I guess what I'm trying to say is that the numbers need to be investigated a bit. I know my biases are showing but when I see a name like "EarthTrack.net" as the source I become skeptical.

Pat Jenkins said...

erd how much energy use do you believe is recreational? do not most use energy for need? i think you are falling prey to the idea people blatantly use resources.... whether heating our homes, or driving to work we do so out of need.... if we do find ourselves without certain resources we will not be saving a planet, but instead losing the sustainability, in some cases, of our livelyhood.... so let's hope the doomsayers who believe using the "earth" is a "sin" are themselves found to be false prophets... my guess is that will be the case!!

E. R. Dunhill said...

PJ,
Where did I say anything about recreational energy use? Like a great many people, I don’t see anything at all wrong with using energy for recreational purposes. If I take a vacation this summer, I'll use energy to travel and use energy wherever I stay. There's a difference between use and waste.
Who are your "doomsayers"?

Pat Jenkins said...

erd i sense a tone with you of belief we as mankind use resources for pleasure instead of survival when we have our discussions, or you let your beliefs known. and if we are running out of resources our concern should be more about the existence of mankind then about a "dying" planet!!!

E. R. Dunhill said...

PJ,
Humans should use resources to enjoy themselves. With admittedly only a moment’s consideration, I can’t think of any environmentalists or environmental groups who advocate doing away with recreation.
It seems that the “dying planet” issue has gotten a little confused.
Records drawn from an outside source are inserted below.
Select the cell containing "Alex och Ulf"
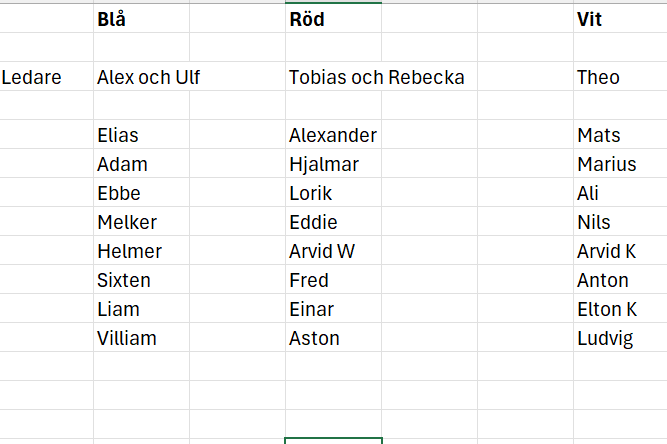 148,77
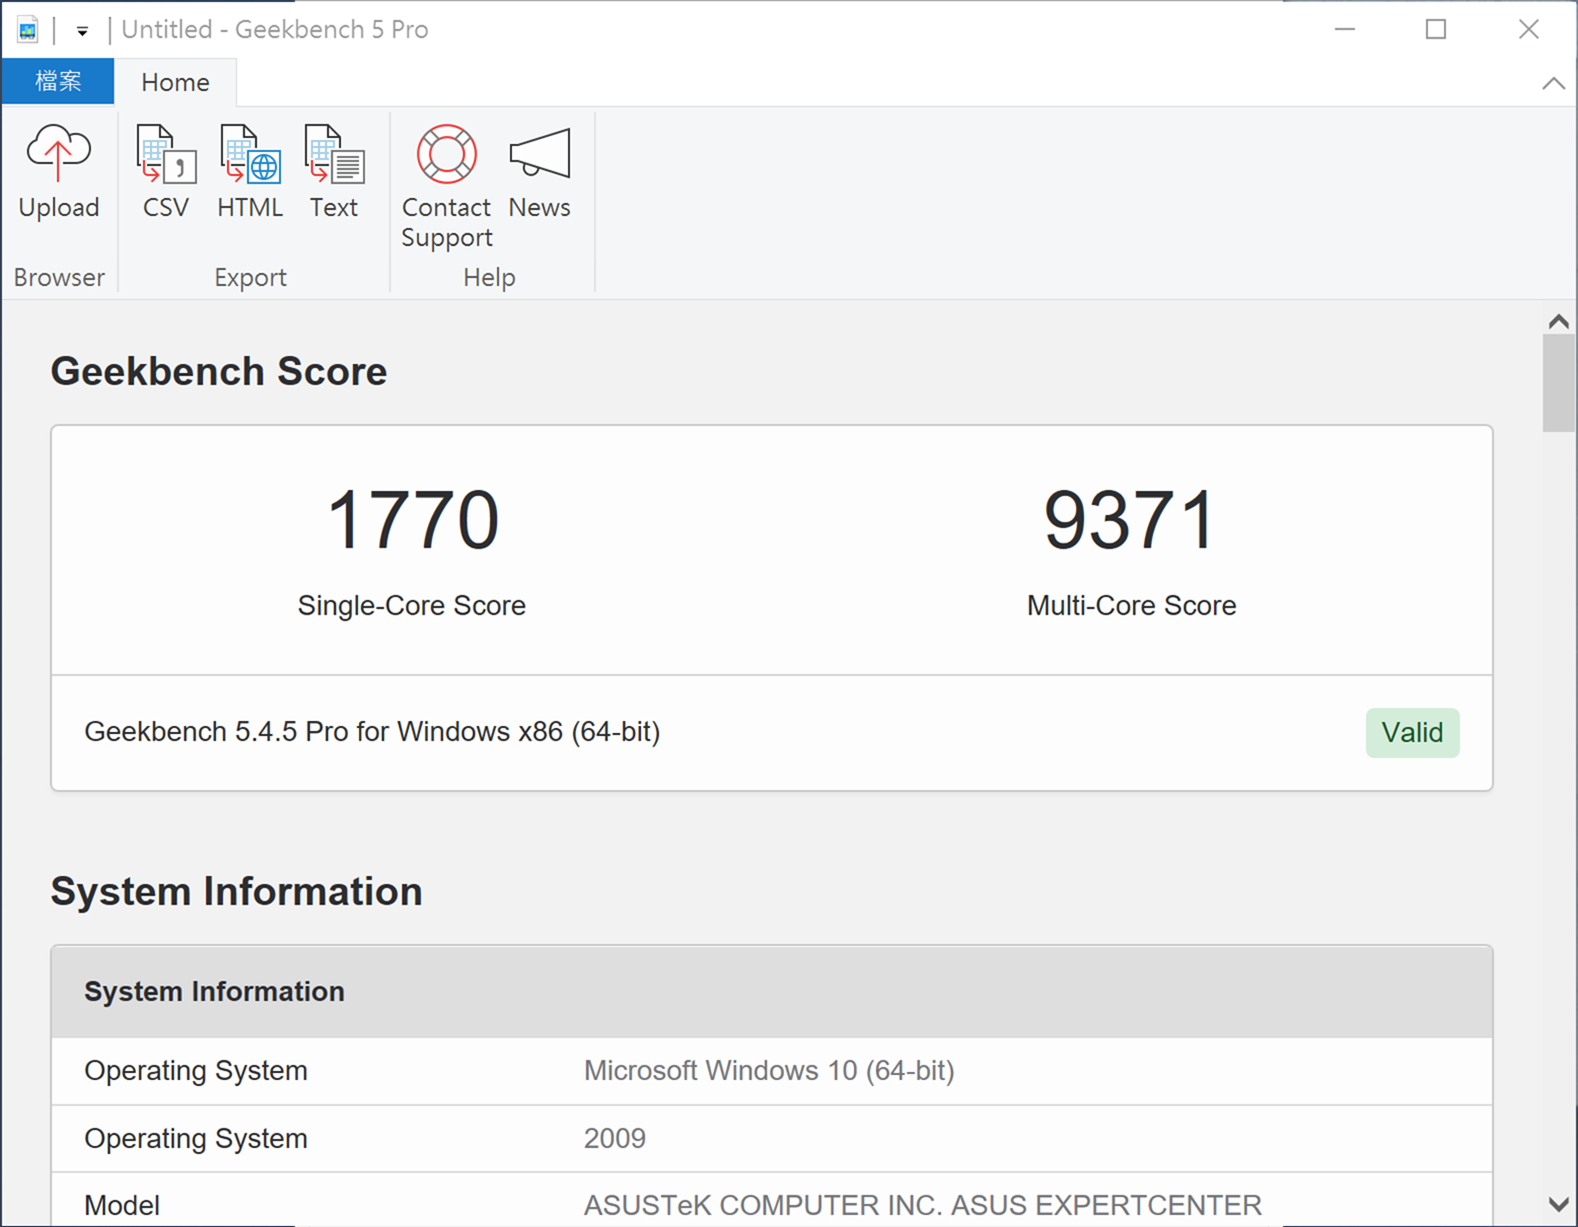Screen dimensions: 1578x1227
Task: Open the 檔案 file tab
Action: pos(58,81)
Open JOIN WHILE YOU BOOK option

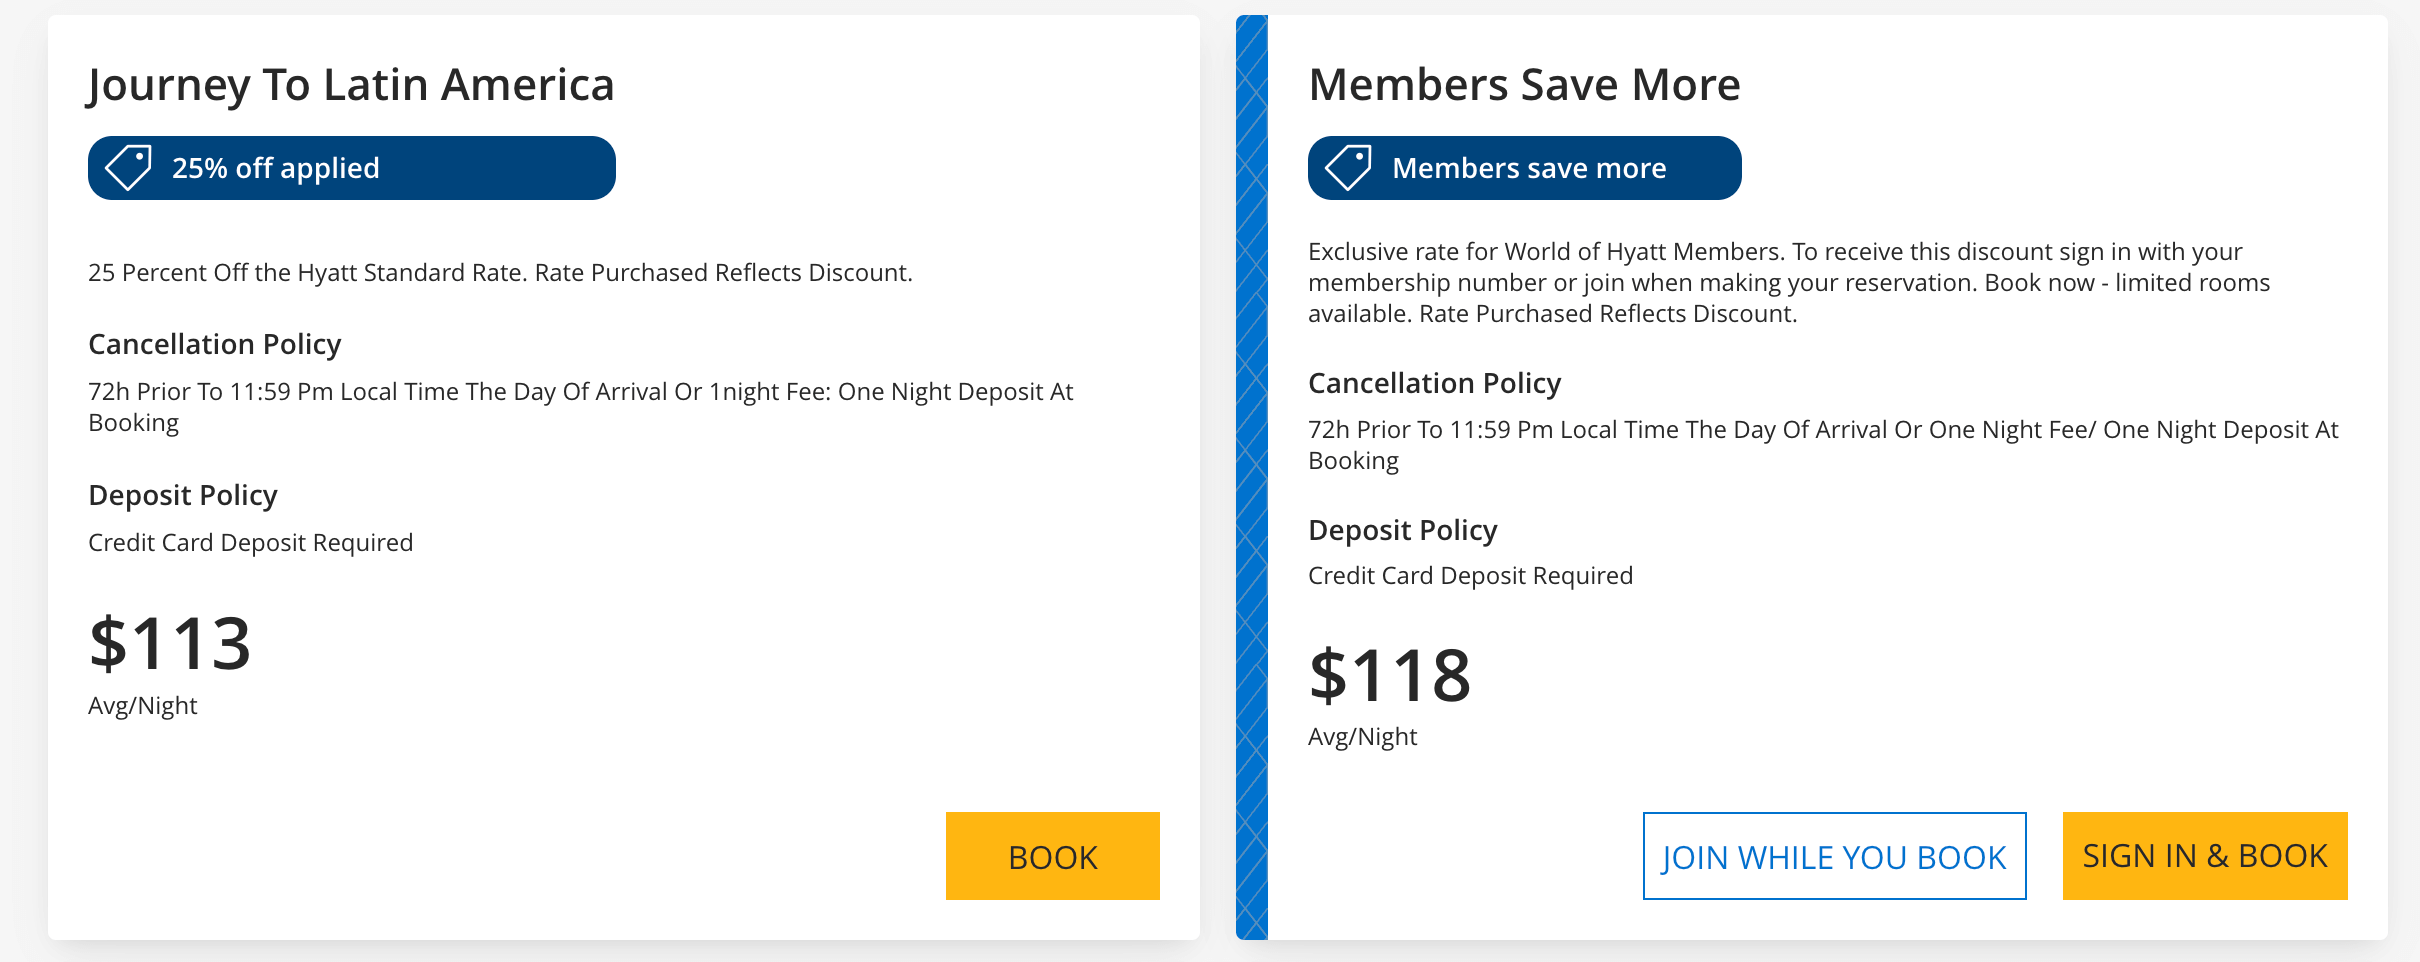(x=1834, y=856)
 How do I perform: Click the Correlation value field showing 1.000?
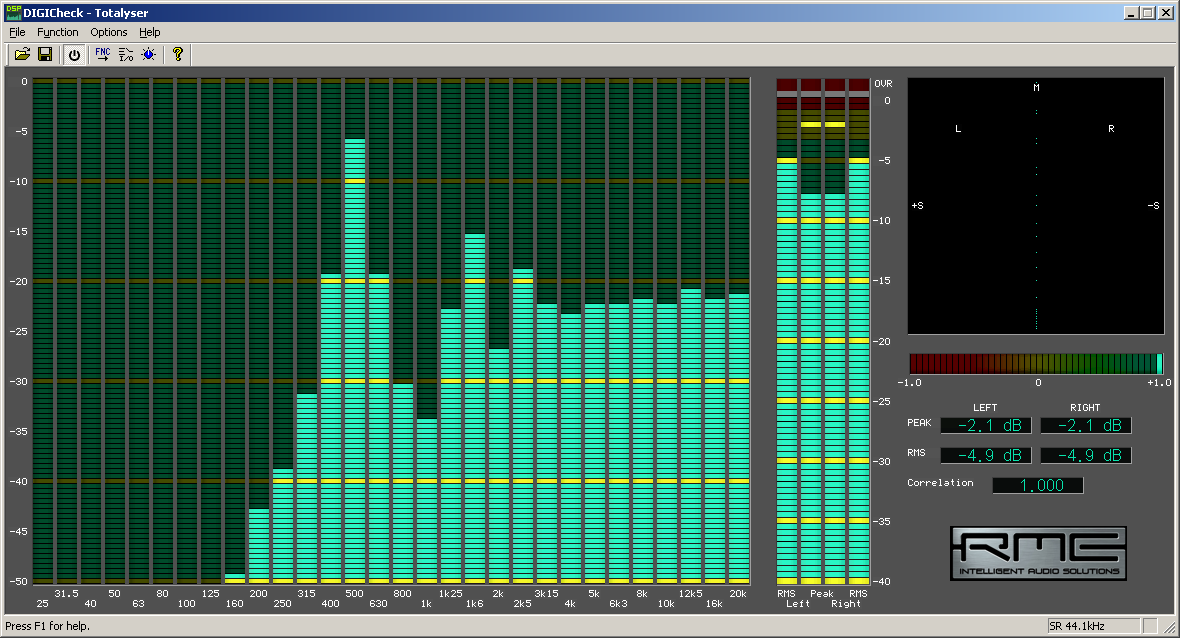tap(1037, 485)

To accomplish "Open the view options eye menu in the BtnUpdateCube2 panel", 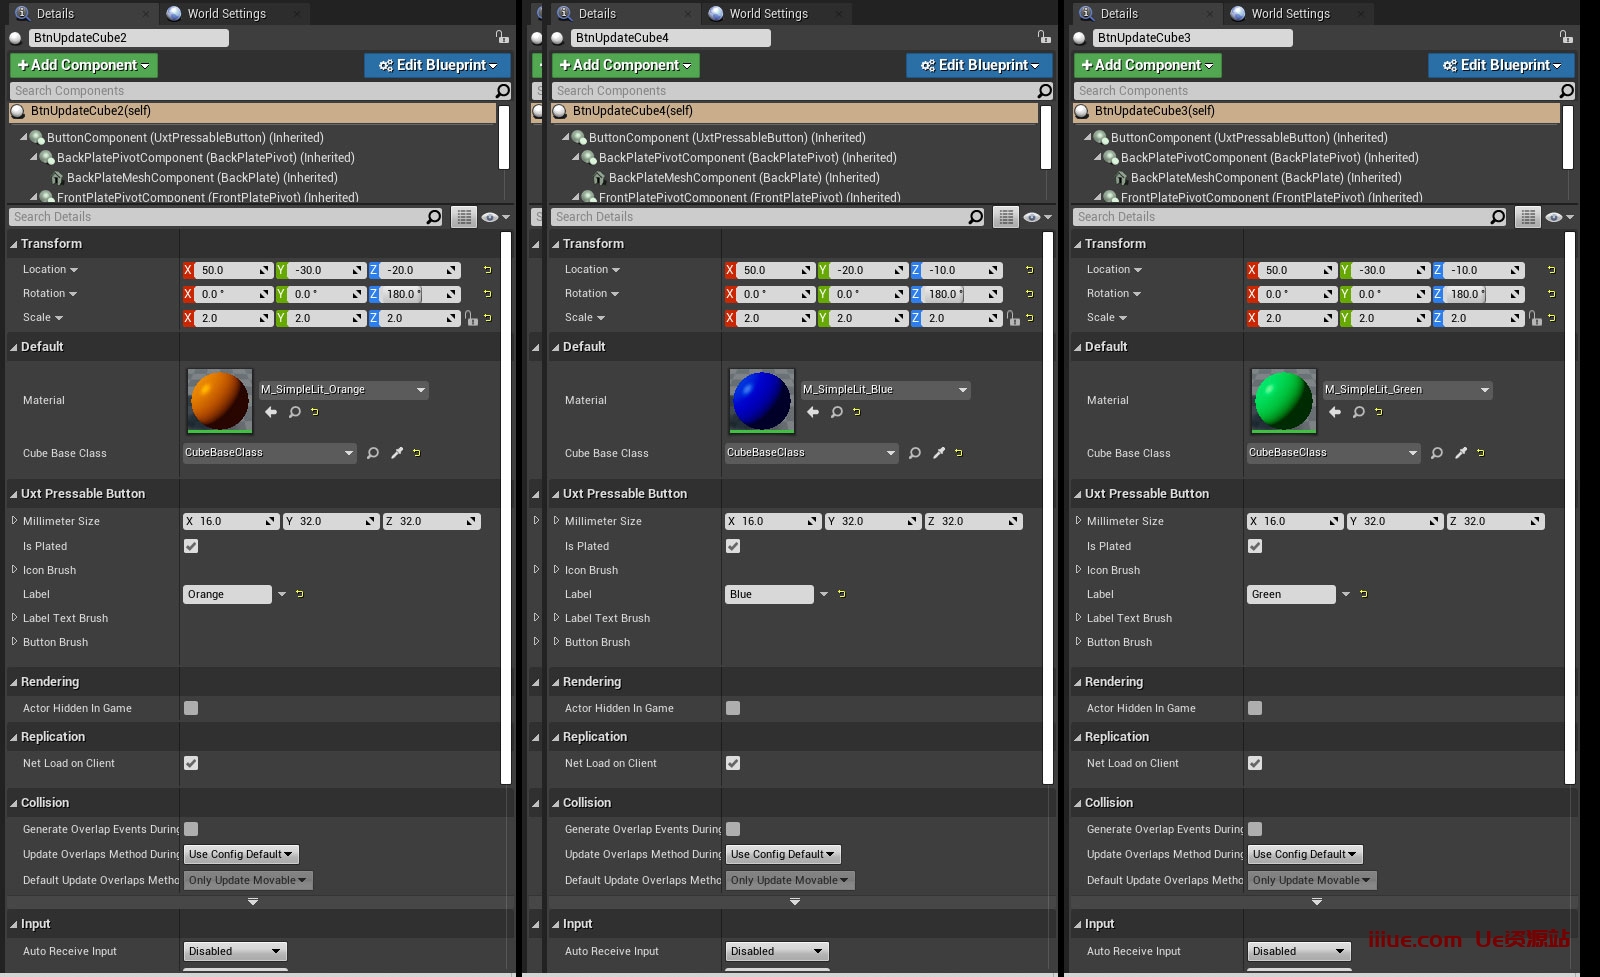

I personally hate the expression, because it’s vague, alarmist, and not entirely accurate. For the most part, when people speak of a dying planet, what they’re actually talking about is conditions becoming inhospitable to humans or to human activities like agriculture. Even if humans were to warm the planet to the point that they caused their own extinction (which I think is very unlikely), we could damage natural systems that we depend on to support our present way of life, which could easily result in increased poverty and loss of life. Most of the actions that environmental groups talk about are measures to improve peoples’ lives.